Implications for Enterprise Applications

The implications of this research are profound, particularly for enterprises seeking to harness the power of AI. Traditionally, organizations have invested significant resources into collecting vast datasets to train their AI models. However, the LIMI framework offers a practical alternative. By focusing on creating small, high-quality datasets, companies can leverage their in-house talent and subject matter experts to develop bespoke agentic tasks without the need for massive data collection projects.

This shift in approach lowers the barrier to entry for organizations looking to build custom AI agents tailored to their specific workflows. Instead of relying on extensive datasets that may be difficult or expensive to obtain, businesses can now concentrate on curating a limited number of high-quality examples that align closely with their operational needs.
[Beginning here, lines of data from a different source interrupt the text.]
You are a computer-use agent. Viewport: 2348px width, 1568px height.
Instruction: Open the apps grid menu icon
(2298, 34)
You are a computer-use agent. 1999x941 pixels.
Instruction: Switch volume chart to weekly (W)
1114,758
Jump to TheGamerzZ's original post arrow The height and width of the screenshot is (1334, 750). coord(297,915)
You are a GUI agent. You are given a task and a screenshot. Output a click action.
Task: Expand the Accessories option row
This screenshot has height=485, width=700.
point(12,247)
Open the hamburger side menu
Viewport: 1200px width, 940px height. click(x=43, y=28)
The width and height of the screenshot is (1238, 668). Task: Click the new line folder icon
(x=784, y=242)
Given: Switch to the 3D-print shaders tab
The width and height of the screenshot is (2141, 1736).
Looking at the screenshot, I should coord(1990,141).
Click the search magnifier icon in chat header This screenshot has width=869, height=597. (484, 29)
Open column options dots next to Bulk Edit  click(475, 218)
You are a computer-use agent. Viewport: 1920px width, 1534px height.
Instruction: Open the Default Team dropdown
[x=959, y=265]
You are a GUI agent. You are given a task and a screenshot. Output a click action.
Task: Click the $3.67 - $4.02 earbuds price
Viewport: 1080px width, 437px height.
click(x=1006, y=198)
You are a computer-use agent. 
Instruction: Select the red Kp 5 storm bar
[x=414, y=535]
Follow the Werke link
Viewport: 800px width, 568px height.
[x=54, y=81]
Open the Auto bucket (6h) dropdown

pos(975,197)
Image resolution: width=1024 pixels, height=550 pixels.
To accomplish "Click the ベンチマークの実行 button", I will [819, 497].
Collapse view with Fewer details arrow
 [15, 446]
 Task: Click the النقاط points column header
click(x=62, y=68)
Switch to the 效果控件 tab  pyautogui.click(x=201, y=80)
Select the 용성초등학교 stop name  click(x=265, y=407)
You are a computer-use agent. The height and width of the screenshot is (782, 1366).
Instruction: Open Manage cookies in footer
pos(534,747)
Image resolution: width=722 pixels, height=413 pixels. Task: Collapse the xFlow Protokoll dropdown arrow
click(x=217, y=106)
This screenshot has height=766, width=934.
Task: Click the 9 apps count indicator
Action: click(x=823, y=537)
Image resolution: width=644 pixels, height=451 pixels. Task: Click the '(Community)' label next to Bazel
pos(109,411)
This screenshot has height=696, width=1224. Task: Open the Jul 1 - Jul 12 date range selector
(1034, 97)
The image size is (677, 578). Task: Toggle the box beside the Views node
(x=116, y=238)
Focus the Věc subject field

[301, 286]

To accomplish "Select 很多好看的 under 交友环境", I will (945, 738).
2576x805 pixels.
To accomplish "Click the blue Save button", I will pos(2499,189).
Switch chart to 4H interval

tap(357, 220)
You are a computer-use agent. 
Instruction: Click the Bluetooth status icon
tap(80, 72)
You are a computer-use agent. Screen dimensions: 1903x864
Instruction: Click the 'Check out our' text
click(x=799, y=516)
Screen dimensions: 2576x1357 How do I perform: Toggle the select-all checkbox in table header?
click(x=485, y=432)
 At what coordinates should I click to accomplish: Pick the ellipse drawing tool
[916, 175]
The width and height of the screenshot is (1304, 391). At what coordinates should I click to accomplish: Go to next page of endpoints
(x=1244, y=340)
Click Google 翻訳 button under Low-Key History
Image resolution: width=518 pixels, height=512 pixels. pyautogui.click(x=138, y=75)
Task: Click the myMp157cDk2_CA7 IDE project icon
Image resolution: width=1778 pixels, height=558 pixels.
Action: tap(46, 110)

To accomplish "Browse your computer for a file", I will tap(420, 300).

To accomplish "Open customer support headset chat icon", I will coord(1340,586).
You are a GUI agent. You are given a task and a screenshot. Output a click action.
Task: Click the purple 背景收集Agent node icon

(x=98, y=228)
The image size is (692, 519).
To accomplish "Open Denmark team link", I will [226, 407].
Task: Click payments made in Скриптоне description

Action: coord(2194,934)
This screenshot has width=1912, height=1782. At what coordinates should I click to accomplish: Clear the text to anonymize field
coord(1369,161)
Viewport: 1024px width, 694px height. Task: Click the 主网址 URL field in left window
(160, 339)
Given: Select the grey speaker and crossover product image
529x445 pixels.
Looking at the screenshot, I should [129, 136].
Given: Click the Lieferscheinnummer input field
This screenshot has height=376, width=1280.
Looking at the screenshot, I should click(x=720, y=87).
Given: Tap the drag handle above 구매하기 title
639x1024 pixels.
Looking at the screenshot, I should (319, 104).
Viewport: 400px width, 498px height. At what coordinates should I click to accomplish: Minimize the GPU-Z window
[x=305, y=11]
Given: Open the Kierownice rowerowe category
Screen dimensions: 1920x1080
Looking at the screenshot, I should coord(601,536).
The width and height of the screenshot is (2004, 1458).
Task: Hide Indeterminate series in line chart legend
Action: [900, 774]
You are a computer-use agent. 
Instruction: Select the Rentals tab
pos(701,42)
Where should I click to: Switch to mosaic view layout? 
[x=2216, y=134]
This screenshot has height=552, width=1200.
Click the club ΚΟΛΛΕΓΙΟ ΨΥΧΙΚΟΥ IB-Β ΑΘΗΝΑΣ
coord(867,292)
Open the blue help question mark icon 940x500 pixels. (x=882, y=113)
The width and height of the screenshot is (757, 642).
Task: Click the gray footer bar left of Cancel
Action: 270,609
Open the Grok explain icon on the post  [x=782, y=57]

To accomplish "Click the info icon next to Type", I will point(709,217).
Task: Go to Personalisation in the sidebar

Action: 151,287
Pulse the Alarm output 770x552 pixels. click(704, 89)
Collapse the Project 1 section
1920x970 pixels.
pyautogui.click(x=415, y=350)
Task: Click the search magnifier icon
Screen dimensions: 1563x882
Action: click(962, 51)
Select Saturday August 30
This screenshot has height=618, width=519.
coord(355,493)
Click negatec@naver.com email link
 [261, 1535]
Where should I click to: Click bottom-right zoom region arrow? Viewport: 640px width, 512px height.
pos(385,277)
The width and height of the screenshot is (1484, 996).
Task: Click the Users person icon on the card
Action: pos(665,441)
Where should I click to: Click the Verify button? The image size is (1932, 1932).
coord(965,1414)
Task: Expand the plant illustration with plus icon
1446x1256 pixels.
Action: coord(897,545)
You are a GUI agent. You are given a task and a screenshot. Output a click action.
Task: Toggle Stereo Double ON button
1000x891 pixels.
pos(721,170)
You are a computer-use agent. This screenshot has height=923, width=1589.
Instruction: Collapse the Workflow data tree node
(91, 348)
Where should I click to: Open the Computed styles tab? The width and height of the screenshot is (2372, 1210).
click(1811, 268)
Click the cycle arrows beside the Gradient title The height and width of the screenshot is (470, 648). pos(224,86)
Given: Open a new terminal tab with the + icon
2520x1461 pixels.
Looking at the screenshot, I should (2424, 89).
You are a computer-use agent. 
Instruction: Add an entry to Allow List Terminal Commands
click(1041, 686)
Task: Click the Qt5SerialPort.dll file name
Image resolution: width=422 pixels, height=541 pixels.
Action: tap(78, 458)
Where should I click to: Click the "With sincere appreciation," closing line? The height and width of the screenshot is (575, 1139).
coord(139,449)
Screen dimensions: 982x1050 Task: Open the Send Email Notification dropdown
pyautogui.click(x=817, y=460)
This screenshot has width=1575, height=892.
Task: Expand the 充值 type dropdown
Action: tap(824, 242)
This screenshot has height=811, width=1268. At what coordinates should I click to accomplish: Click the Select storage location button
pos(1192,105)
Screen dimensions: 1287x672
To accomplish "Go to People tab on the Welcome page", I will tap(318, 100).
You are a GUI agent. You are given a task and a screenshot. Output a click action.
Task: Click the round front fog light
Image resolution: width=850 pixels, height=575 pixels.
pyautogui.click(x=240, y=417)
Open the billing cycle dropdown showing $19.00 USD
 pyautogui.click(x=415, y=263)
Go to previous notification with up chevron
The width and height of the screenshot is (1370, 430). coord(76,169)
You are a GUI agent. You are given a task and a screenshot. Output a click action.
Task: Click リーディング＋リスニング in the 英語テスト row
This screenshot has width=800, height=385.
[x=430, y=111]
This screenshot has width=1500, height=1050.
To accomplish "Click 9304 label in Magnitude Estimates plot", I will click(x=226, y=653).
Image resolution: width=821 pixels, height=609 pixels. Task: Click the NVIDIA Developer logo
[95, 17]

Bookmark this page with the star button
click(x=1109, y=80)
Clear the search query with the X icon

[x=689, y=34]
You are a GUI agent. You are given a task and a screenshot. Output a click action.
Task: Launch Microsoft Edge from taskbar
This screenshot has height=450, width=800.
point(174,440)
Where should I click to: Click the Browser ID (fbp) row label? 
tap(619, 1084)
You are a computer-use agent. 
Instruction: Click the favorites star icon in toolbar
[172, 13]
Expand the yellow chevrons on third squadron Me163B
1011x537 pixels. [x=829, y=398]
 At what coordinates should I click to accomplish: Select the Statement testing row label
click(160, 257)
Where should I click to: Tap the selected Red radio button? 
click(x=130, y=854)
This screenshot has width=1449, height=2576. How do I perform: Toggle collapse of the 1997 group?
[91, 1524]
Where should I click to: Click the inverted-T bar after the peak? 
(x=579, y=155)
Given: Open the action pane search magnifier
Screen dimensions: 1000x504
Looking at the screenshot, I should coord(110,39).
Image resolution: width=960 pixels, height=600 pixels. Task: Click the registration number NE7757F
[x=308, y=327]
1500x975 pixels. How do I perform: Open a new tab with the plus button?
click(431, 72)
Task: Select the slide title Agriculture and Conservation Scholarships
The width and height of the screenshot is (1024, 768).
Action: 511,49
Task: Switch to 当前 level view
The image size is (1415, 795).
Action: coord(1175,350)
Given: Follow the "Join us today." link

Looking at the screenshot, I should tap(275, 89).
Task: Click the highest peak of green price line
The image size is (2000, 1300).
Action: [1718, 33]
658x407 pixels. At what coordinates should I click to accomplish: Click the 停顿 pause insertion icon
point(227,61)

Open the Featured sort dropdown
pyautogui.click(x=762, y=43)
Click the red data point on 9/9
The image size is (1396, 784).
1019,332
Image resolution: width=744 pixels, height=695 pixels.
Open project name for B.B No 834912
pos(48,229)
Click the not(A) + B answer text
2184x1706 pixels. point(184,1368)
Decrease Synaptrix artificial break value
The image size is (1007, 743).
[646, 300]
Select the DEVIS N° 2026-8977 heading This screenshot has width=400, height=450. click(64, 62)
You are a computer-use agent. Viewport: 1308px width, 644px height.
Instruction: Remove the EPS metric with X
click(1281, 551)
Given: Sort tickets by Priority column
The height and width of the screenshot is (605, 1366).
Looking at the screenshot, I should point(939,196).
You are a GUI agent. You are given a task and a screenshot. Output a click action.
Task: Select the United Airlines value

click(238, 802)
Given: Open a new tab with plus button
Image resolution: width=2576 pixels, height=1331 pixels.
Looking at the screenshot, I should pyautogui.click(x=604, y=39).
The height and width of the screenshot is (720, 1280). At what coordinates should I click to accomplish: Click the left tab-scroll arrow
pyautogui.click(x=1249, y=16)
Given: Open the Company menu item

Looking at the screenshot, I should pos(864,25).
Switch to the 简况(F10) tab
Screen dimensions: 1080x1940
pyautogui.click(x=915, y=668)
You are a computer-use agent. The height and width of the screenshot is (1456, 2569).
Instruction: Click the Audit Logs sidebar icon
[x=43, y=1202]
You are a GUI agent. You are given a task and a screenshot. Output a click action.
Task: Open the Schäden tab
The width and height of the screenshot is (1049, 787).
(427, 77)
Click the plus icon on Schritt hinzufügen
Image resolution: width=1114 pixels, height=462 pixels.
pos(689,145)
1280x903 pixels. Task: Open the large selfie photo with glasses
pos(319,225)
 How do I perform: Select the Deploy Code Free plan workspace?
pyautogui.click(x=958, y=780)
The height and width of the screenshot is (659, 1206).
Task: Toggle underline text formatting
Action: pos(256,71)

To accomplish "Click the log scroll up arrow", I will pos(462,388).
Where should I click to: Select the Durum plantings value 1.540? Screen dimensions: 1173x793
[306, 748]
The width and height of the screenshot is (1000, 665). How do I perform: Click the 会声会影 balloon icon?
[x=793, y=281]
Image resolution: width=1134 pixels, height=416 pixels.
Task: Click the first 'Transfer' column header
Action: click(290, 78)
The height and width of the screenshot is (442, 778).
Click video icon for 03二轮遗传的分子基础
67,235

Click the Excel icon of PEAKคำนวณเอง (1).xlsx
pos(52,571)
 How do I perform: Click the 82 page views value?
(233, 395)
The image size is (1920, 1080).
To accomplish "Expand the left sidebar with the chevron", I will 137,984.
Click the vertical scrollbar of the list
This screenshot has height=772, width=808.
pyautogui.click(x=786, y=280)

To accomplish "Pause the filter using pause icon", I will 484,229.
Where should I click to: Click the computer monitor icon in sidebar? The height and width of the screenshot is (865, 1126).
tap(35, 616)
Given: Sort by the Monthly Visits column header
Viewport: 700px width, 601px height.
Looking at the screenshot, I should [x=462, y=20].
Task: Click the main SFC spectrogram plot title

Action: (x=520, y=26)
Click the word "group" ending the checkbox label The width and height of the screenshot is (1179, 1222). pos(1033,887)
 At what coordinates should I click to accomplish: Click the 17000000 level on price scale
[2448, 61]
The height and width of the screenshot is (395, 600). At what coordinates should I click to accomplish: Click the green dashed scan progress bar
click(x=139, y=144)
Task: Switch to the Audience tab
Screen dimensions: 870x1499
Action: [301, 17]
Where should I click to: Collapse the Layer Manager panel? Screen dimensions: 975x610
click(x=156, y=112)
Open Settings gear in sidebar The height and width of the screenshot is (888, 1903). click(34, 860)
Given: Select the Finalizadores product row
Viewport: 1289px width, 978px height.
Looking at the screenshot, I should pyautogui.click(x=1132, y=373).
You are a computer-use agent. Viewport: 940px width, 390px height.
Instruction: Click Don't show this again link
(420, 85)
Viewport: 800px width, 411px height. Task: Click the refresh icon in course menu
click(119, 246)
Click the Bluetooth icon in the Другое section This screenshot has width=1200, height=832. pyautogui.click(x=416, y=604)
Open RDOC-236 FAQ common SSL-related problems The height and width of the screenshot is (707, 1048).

As industries transition from viewing AI as a mere tool for analysis to recognizing its potential as a working agent capable of executing tasks autonomously, the LIMI framework provides a sustainable pathway for cultivating truly agentic intelligence. This evolution in thinking about AI could lead to more efficient and effective applications across various sectors, from software development to scientific research.

Conclusion

The LIMI framework represents a significant advancement in the field of artificial intelligence, challenging conventional wisdom about the necessity of large datasets for training autonomous agents. By demonstrating that high-quality, strategically curated data can yield superior results, this research opens up new avenues for developing intelligent AI systems that can operate effectively in real-world scenarios.

As organizations increasingly seek to leverage AI for a wide range of applications, the insights gained from this study will undoubtedly influence future research and development efforts. The ability to create powerful AI agents with minimal data not only enhances efficiency but also democratizes access to advanced AI capabilities, empowering businesses of all sizes to innovate and thrive in an increasingly competitive landscape.

In summary, the LIMI framework underscores the importance of data quality over quantity in the pursuit of intelligent agency. As researchers continue to explore the boundaries of AI, the lessons learned from this study will play a crucial role in shaping the future of autonomous systems and their integration into everyday workflows.